| TEXTO CITADO |
A Argentina perdeu uma grande jogadora de hóquei sobre a grama e o Brasil ganhou uma competente executiva. Com a série de contusões no ombro em sua adolescência, Paula Harraca teve de deixar uma carreira promissora na modalidade, em que chegou à seleção de seu país. O foco voltou-se aos estudos. Graduada em administração de empresas, com mestrado em recursos humanos e uma série de especializações executivas internacionais, Paula atuou por 20 anos (de 2003 a 2023) na siderúrgica ArcelorMittal. Foi de trainee a diretora de futuro, responsável por estratégias de ESG, inovação e novos negócios. Desde julho de 2024 ela cuida, como CEO, do futuro da Ânima Educação, um dos três maiores conglomeradores educacionais do Brasil. Sua missão é dobrar o tamanho da companhia, que faturou R$ 2,9 bilhões de janeiro a setembro de 2024, 2,8% a mais do que o mesmo período anterior – os resultados fechados do ano passado serão divulgados no fim deste mês.
Paula leva os ensinamentos do esporte para sua atuação executiva. Determinação e visão de jogo – ou dos negócios – são algumas de suas características. Antes de assumir como CEO do grupo – sendo a primeira mulher e também a primeira profissional fora do time de fundadores –, ela atuava como conselheira da empresa.
Conhecia a corporação, mas era como assistir a um jogo da arquibancada. Como líder da operação, entra em campo para tomar decisões. De longe, a grama parece ser sempre mais bonita. De perto, pode observar se está mais alta ou mais baixa do que o normal. Paula afirmou ao BRAZIL ECONOMY que se surpreendeu com q qualidade do gramado que estava pisando na Ânima. “Uma empresa muito acolhedora, muito humana, autêntica. Organizada, arrumada”, disse ela.

Itens de uma fonte de dados:
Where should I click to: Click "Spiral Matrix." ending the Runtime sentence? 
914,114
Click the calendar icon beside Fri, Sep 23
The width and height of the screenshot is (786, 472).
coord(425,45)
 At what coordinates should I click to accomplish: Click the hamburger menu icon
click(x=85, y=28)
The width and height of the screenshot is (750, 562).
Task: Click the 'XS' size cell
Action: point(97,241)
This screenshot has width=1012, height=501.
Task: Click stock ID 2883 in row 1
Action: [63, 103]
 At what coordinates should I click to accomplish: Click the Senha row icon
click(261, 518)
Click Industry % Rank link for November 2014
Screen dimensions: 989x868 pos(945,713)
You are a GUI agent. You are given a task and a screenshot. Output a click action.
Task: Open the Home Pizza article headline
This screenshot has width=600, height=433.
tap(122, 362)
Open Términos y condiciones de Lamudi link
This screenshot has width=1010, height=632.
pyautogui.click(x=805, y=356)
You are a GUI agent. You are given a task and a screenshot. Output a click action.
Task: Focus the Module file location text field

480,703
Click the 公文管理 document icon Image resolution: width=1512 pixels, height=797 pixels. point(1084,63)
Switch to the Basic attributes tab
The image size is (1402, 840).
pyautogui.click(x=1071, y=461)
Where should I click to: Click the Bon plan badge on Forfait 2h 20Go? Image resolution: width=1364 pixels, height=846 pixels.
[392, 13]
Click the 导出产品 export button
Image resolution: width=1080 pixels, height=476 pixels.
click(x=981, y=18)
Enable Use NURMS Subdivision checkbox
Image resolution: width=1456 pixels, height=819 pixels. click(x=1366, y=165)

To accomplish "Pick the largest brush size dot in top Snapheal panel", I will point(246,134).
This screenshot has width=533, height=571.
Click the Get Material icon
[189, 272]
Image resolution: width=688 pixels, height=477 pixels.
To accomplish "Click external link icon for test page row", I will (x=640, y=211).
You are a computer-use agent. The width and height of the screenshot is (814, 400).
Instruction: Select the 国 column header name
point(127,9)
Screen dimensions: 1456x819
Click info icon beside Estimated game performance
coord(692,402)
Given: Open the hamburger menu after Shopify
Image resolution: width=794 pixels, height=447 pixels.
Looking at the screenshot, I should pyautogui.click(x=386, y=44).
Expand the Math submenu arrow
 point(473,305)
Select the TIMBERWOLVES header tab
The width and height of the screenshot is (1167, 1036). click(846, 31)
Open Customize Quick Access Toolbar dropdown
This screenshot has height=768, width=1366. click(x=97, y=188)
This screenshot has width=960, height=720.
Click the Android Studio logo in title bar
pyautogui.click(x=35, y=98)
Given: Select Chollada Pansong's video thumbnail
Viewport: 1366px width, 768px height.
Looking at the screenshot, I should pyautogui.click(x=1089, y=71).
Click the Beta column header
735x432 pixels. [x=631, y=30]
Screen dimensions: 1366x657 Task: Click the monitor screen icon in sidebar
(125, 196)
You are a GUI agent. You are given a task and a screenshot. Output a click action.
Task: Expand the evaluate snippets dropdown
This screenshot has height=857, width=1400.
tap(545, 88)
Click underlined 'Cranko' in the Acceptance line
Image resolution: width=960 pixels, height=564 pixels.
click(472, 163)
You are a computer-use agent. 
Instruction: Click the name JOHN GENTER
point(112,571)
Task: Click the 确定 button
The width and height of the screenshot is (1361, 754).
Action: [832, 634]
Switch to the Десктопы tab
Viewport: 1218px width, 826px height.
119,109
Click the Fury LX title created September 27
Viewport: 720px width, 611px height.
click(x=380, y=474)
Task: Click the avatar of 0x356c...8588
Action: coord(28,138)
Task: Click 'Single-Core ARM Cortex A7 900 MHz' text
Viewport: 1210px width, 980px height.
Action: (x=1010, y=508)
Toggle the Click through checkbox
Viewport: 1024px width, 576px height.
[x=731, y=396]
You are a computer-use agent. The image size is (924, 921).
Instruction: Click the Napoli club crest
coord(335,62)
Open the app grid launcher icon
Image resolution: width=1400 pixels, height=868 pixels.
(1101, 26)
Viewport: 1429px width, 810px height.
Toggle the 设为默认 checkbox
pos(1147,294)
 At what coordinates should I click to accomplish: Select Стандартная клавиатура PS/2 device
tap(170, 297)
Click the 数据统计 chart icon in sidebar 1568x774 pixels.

| DESAFIO 1 |
Reescreva o trecho do texto sobre Paula Harraca que começa em "Paula leva os" e segue até "conselheira da empresa.", substituindo "conselheira" por "consultora".
| DESAFIO 2 |
Liste os adjetivos que Paula Harraca usa, no texto sobre ela, para descrever a empresa.
Os registros não são necessários.

| SOLUÇÃO 1 |
Paula leva os ensinamentos do esporte para sua atuação executiva. Determinação e visão de jogo – ou dos negócios – são algumas de suas características. Antes de assumir como CEO do grupo – sendo a primeira mulher e também a primeira profissional fora do time de fundadores –, ela atuava como consultora da empresa.

| SOLUÇÃO 2 |
Acolhedora, humana, autêntica, organizada, arrumada.